= What needs to be done =
Please reproduce only the part of the items that opens with the line containing "82 (808, 1529)" and closes with the line containing "Razhera (810, 735)", swapping "Email Filter" for "Mail Rules" and leaving everything else unchanged.

= Data records =
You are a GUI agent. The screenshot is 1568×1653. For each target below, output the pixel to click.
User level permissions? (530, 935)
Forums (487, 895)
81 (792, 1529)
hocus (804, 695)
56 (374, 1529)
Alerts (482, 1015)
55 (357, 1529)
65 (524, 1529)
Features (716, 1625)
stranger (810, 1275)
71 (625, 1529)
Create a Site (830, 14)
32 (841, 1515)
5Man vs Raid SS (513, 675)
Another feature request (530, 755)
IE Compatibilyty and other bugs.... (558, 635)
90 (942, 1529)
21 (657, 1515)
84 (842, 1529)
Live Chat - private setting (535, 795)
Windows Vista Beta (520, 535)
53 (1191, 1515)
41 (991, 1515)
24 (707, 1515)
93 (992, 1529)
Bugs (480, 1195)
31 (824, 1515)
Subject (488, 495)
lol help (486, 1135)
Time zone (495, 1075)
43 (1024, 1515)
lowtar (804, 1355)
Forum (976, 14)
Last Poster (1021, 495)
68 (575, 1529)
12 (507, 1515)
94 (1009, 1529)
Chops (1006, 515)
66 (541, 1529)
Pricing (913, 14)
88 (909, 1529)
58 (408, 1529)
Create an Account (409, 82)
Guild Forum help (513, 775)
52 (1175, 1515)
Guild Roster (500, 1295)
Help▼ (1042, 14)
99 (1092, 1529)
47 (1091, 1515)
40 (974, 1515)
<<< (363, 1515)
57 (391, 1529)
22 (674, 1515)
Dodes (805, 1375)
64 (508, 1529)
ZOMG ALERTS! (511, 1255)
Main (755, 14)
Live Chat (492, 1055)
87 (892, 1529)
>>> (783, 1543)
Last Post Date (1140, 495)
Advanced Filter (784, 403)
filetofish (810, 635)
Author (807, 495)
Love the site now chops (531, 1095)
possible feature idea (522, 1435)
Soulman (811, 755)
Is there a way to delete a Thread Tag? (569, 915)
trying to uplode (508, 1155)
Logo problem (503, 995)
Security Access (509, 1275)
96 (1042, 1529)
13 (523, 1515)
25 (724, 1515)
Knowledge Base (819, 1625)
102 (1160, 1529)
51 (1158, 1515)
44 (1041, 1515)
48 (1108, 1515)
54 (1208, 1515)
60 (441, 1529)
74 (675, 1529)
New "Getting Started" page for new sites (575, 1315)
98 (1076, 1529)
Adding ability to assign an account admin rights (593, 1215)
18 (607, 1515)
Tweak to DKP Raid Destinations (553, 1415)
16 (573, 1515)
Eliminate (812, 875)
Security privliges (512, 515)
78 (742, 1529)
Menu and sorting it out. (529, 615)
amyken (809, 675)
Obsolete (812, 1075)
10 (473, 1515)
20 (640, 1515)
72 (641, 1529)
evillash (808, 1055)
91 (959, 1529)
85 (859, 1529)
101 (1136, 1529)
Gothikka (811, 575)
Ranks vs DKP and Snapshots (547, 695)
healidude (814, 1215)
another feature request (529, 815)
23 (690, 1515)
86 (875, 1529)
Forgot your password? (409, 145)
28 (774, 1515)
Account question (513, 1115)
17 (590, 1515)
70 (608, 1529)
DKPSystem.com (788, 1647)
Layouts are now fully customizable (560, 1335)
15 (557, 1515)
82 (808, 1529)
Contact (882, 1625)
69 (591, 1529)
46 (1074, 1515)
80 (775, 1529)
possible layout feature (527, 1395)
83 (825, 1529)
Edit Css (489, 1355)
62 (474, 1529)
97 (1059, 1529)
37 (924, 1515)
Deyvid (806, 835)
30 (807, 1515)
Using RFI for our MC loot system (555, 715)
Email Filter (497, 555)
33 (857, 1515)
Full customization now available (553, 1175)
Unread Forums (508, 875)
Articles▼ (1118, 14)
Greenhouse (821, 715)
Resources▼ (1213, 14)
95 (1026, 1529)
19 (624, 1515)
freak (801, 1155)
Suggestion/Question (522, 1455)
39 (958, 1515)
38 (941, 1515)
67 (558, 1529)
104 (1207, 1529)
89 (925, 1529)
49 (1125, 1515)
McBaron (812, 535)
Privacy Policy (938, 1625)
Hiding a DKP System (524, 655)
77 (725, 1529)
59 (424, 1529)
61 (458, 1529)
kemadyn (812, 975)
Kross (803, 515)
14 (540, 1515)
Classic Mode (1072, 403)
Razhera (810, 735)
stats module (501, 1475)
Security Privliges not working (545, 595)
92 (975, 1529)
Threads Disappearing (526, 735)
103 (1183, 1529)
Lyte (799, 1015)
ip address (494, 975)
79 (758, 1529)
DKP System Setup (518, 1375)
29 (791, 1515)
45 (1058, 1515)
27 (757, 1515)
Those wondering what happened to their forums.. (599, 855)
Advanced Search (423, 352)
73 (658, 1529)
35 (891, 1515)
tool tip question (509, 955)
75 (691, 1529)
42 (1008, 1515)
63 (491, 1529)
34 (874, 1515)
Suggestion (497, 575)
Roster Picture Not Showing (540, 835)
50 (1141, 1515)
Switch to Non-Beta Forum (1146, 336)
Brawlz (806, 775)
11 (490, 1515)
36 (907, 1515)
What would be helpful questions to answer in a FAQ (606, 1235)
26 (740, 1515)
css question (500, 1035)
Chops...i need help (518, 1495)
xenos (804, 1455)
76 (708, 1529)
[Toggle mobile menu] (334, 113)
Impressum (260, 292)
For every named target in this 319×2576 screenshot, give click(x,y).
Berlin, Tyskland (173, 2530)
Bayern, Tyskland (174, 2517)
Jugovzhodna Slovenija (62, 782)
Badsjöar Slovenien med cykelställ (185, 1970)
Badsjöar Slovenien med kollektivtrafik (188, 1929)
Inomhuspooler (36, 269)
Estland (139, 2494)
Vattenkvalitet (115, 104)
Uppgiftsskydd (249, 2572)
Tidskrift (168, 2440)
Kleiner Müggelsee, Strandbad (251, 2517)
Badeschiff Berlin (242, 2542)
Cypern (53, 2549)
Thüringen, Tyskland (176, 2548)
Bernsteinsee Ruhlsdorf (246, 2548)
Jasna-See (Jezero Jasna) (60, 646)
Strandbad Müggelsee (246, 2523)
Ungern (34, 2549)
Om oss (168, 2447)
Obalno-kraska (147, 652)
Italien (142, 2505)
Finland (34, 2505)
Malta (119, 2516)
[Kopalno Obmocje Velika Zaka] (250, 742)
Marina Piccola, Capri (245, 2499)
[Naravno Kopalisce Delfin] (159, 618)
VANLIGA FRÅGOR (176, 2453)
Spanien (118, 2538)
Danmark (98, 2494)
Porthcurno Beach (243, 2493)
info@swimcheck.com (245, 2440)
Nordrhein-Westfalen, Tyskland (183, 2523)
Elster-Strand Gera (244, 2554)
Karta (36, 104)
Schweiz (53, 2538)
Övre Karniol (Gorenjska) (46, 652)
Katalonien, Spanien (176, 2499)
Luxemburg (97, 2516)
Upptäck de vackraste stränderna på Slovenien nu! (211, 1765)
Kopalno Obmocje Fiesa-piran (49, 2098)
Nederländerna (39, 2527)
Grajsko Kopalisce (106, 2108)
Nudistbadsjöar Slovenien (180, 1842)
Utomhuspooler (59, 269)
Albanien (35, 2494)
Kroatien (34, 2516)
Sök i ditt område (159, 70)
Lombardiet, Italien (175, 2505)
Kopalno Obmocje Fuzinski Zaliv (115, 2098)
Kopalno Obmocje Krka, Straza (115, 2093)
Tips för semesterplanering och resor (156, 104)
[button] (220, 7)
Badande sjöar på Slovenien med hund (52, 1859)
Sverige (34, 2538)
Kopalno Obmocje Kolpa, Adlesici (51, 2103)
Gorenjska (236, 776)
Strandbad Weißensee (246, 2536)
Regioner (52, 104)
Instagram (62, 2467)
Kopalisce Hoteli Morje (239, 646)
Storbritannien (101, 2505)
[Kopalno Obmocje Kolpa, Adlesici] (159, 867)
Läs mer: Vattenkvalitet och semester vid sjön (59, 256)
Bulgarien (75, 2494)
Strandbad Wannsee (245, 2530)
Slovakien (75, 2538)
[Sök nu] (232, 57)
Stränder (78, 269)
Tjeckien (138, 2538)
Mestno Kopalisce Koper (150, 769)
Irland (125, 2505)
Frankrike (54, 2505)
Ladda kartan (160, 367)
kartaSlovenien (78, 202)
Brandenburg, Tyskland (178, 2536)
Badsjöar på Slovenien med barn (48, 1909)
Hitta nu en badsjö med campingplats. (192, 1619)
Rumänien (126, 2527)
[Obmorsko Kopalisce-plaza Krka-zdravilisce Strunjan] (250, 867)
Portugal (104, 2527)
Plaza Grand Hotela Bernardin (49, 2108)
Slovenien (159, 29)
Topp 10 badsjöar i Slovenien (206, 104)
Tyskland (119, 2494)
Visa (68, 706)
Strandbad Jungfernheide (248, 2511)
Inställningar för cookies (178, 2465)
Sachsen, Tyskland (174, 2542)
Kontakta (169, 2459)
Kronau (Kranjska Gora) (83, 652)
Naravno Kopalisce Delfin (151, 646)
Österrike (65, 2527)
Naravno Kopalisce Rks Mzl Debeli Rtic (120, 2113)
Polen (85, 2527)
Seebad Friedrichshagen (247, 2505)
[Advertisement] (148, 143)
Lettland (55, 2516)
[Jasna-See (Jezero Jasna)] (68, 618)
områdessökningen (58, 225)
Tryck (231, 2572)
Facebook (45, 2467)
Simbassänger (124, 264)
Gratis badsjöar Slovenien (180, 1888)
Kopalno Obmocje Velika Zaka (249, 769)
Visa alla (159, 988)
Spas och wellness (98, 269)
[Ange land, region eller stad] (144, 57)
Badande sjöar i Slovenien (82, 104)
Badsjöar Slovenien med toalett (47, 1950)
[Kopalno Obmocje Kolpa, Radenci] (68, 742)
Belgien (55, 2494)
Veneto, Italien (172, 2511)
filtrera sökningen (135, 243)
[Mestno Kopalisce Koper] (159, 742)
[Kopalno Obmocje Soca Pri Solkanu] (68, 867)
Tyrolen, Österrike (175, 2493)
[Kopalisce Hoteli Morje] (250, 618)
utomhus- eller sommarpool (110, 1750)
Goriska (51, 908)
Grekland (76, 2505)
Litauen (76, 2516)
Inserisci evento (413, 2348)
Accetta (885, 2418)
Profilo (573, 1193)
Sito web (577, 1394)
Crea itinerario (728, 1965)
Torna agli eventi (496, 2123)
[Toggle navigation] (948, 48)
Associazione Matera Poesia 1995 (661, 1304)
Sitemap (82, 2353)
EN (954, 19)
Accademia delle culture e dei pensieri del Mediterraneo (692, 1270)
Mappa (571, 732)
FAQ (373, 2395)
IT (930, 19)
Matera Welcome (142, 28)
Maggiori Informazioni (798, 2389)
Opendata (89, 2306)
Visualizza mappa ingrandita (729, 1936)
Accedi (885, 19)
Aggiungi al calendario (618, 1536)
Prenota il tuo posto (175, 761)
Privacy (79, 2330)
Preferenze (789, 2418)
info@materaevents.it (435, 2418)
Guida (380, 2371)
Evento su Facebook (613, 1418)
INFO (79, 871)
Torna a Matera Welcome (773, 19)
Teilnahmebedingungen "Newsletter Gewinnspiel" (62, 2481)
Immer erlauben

= Complete answer =
82 (808, 1529)
Contact (882, 1625)
69 (591, 1529)
46 (1074, 1515)
80 (775, 1529)
possible layout feature (527, 1395)
83 (825, 1529)
Edit Css (489, 1355)
62 (474, 1529)
97 (1059, 1529)
37 (924, 1515)
Deyvid (806, 835)
30 (807, 1515)
Using RFI for our MC loot system (555, 715)
Mail Rules (497, 555)
33 (857, 1515)
Full customization now available (553, 1175)
Unread Forums (508, 875)
Articles▼ (1118, 14)
Greenhouse (821, 715)
Resources▼ (1213, 14)
95 (1026, 1529)
19 (624, 1515)
freak (801, 1155)
Suggestion/Question (522, 1455)
39 (958, 1515)
38 (941, 1515)
67 (558, 1529)
104 (1207, 1529)
89 (925, 1529)
49 (1125, 1515)
McBaron (812, 535)
Privacy Policy (938, 1625)
Hiding a DKP System (524, 655)
77 (725, 1529)
59 (424, 1529)
61 (458, 1529)
kemadyn (812, 975)
Kross (803, 515)
14 (540, 1515)
Classic Mode (1072, 403)
Razhera (810, 735)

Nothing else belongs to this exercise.